7.5. Search LVIS L2A granules over Bioscape Campaign#

We will use earthaccess module to search the LVIS granules using their bounding polygons.

temporal = ("2023-10-01", "2023-11-30") # Bioscape campaign dates
doi = "10.5067/VP7J20HJQISD" # LVIS L2A doi
granules = earthaccess.search_data(
    count=-1, # needed to retrieve all granules
    doi=doi,
    temporal=temporal
)

Granules found: 2328

There are 2328 granules LVIS L2 product found for the time period.
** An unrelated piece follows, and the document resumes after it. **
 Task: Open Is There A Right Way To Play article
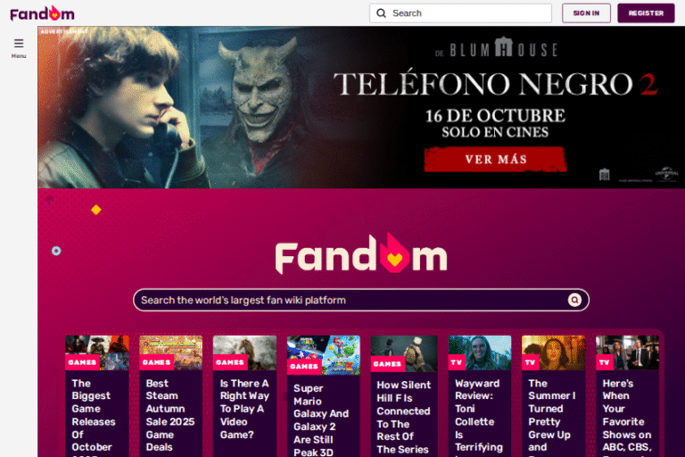click(244, 409)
7.5.1. Plot LVIS Bioscape Campaigns#

Lets first define two functions that we can use to plot the search results above over a basemap.

def convert_umm_geometry(gpoly):
    """converts UMM geometry to multipolygons"""
    multipolygons = []
    for gl in gpoly:
        ltln = gl["Boundary"]["Points"]
        points = [(p["Longitude"], p["Latitude"]) for p in ltln]
        multipolygons.append(Polygon(points))
    return MultiPolygon(multipolygons)

def convert_list_gdf(datag):
    """converts List[] to geopandas dataframe"""
    # create pandas dataframe from json
    df = pd.json_normalize([vars(granule)['render_dict'] for granule in datag])
    # keep only last string of the column names
    df.columns=df.columns.str.split('.').str[-1]
    # convert polygons to multipolygonal geometry
    df["geometry"] = df["GPolygons"].apply(convert_umm_geometry)
    # return geopandas dataframe
    return gpd.GeoDataFrame(df, geometry="geometry", crs="EPSG:4326")
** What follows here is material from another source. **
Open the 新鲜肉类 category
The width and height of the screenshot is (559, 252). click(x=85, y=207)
Now, we will convert the JSON return from the earthaccess granule search into a geopandas dataframe so we could plot over an ESRI basemap.
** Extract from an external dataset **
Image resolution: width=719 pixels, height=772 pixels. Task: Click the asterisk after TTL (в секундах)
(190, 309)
gdf = convert_list_gdf(granules)
#plot
gdf[['BeginningDateTime','geometry']].explore(tiles=xyz, attr=attr)

Make this Notebook Trusted to load map: File -> Trust Notebook

The above shows the flight lines of all LVIS collection during the BioSCape campaign in 2023.

7.5.2. Burned and Unburned Areas#

The following are the burned and unburned sites at Cape Penninsula.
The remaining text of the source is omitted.